Aingeal and Cormac were married some seven months before it became apparent that he was impatient for an heir. During all this time Aingeal did not conceive and Cormac began to observe this failure openly. He was not rude or accusatory, but he made mention of it by observation so much after a time, that Aingeal considered doing him harm by a poison more powerful than her unhappiness.
In addition to this, Cormac was spending her fortune almost daily. Aingeal was glad of it at first, for Cormac was generous and liberally blessed the lives of his workers, but as he continued to spend it, he made less and less of an effort to include her in his decisions. It was, of course, not a deliberate act to shun her from his affairs. He was simply too busy of late to consider her feelings on the matter, and she being a woman, he simply assumed that she wouldn't care.
These two daily injuries combined against Aingeal's pride, and by the time they had been married a year, she was as secretly bitter as any woman might be, despite the relative comforts of her life.

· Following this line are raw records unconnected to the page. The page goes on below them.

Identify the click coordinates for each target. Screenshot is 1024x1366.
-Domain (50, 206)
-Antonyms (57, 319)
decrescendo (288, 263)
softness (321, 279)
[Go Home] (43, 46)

Life continued this way. Aingeal did not conceive, and more than this, she didn't want to. The more it troubled Cormac, the more Aingeal enjoyed his disappointment. At first, she thought herself barren, and thought herself the better for it, for Cormac was sometimes on the sea and she might be made a widow and she would be free to marry again. She didn't hate Cormac enough to wish him dead, not exactly, but the idea was ever present in her mind, fueled by her disappointment. She simply could not regain what she felt she had lost, though she admitted to herself in more sober hours that she was probably exaggerating this idea, for she could have done far worse. Still, she romanticized her role in her own imaginings and found comfort in the fact that she might escape if he were to tragically die, leaving her the beautiful, pitiful heroine of her own story.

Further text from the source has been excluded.